Power brings home second IndyCar series title



MONTEREY, Calif. — Will Power withstood the challenge from teammate Josef Newgarden to close out a season of consistency and win his second IndyCar championship on Sunday.

Power finished third at Laguna Seca Raceway to beat fellow Team Penske driver Newgarden for the championship by 16 points in the final standings. The Australian driver’s first IndyCar title came in 2014.

“Oh, man, it sounds so surreal,” Power said as he crossed the finish line behind outgoing IndyCar champion Alex Palou and Newgarden, who used a white-knuckled drive through the field to make Power sweat until the checkered flag.

Power needed only to finish third to guarantee the championship. But Team Penske has proved over the past week that its cars race individually and all three drivers were on their own in this title decider.

Newgarden was relentless.

“I’m ultimately just proud of the team,” said a crestfallen Newgarden, who has talked in the past several days of his personal drive for perfection and the emotional toll it has taken on him.

Newgarden was a five-time winner this season, but his inconsistency put him in too deep of a hole to overcome Power’s consistency.

Going off course in a sloppy qualifying mistake forced Newgarden to start 25th in the 26-driver field. He picked his way through traffic and used three nail-biting passes through Laguna Seca’s famed corkscrew to make it tight for Power.

One of Newgarden’s big moves in the corkscrew was on Power, but Newgarden made it clean and pulled into second behind Palou. The American driver needed much more than that to win the championship.

Power, 41, has insisted all year he was “playing the long game” with an eye on a second title. He won only once, but his average finish was sixth and he barely bobbled all year. On Saturday, he won his 68th career pole to break Mario Andretti’s mark for most in series history.

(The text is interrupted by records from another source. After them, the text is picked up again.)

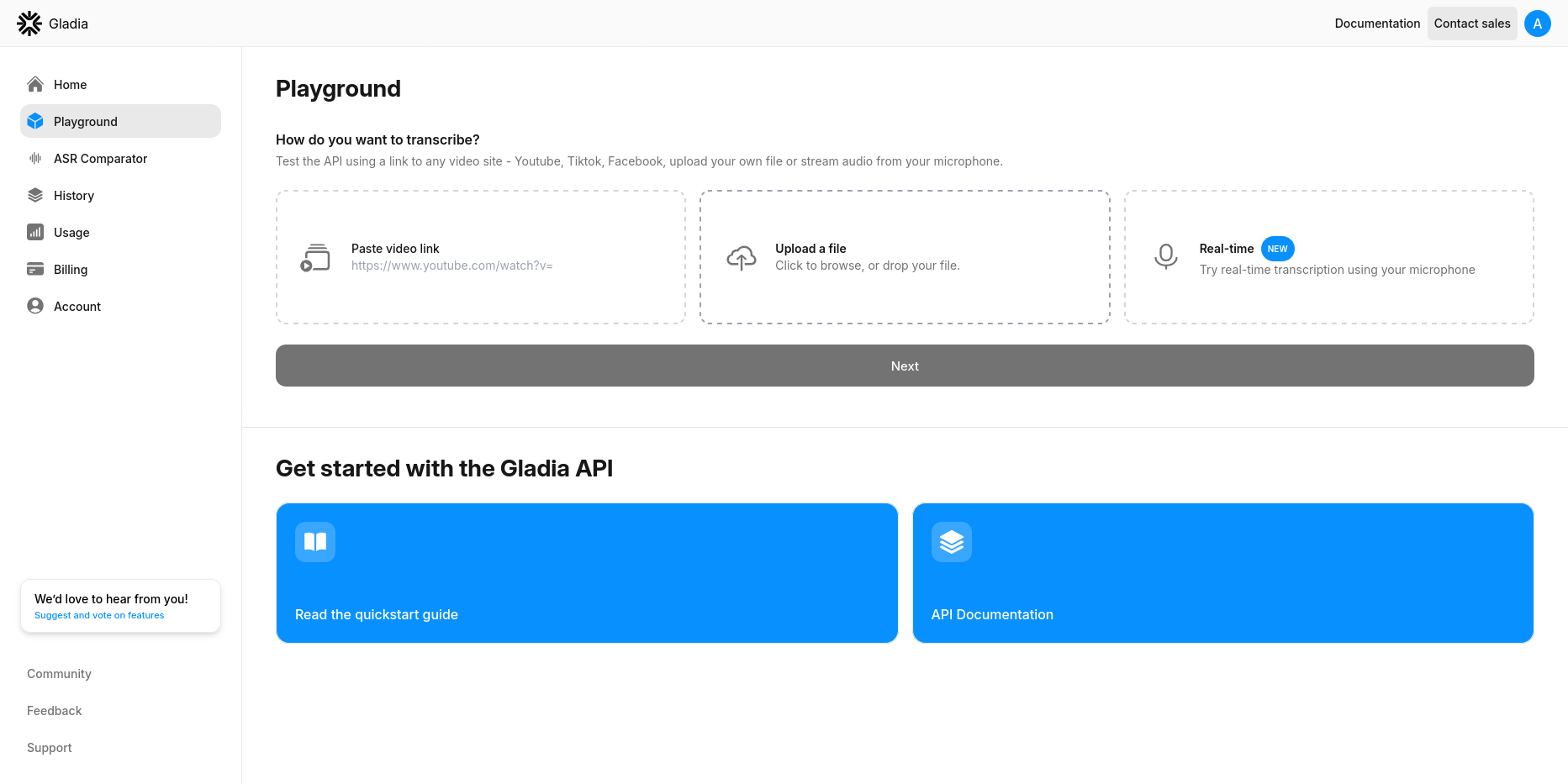Click the Next button
The image size is (1568, 784).
pyautogui.click(x=905, y=366)
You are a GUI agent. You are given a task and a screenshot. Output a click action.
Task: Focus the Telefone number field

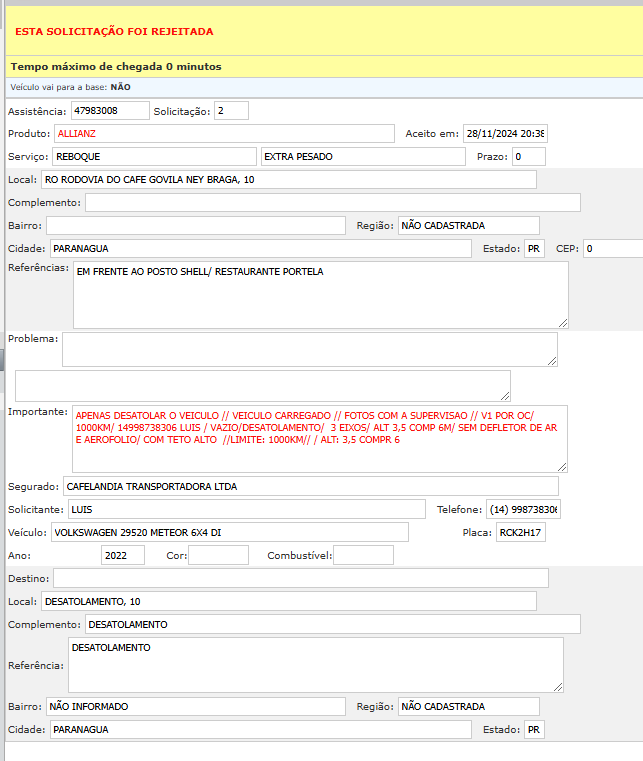[523, 509]
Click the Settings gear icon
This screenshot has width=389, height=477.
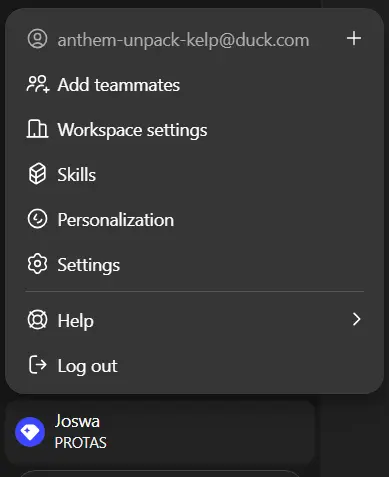37,264

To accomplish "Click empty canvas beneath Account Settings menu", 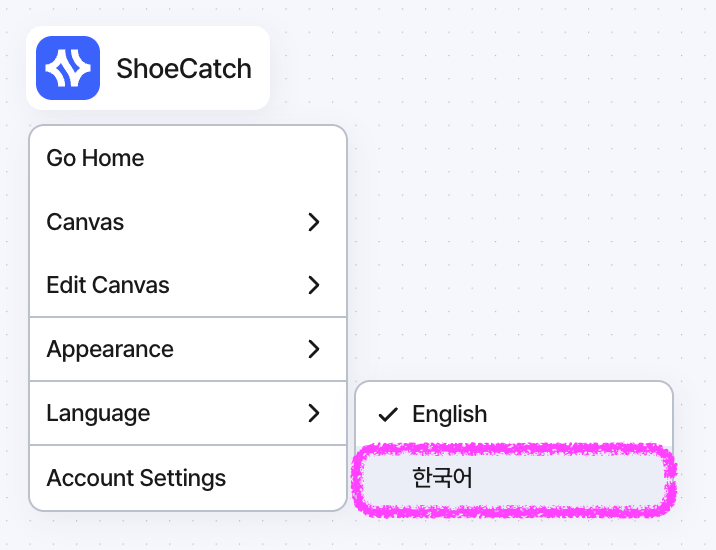I will click(x=188, y=532).
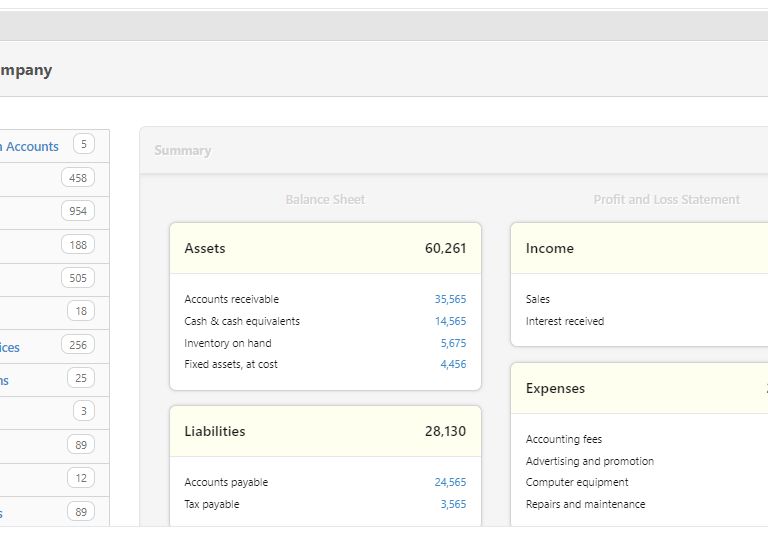Open the Inventory on hand value 5,675
Viewport: 768px width, 543px height.
[x=453, y=343]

Now the fastest man in IndyCar is the most consistent too, and he rewarded team owner Roger Penske with a 17th championship.

Palou, eliminated from the championship fight last week and locked into a legal battle between Chip Ganassi Racing and McLaren over his 2023 rights, won his first race of the year. He was the only competitive Ganassi driver at Laguna Seca, where five drivers were in title contention in the tightest championship race since 2003.

The four Ganassi cars tested at Laguna Seca, but contenders Marcus Ericsson and Scott Dixon were never in Sunday’s fight. Ericsson, the Indianapolis 500 winner, finished ninth, and six-time champion Dixon was 12th.

“We ultimately just didn’t have the pace,” Dixon said. “You win some, you lose some, man. This team never gave up.”

Palou was the ninth different IndyCar winner this season. After taking the checkered flag, with current team owner Ganassi behind him, Palou was evasive on where he will drive next season. Ganassi said he picked up the option for 2023 on the Spanish driver, McLaren said it has signed him, and the fight is both in the courts and mediation.

In July, Palou definitively said he would be a McLaren driver next year. After the win, he sounded less sure.

Palou’s dominance put the focus on Newgarden, who started the day 21 points behind teammate Power in the championship standings.

Colton Herta, the 22-year-old Californian being courted by the AlphaTauri Formula One team, was a nonexistent 11th in what could have been his final IndyCar race for some time. Herta won the past two races at Laguna Seca from pole.

Christian Lundgaard, who raced last year in the Formula One ladder system, finished fifth to win Rookie of the Year.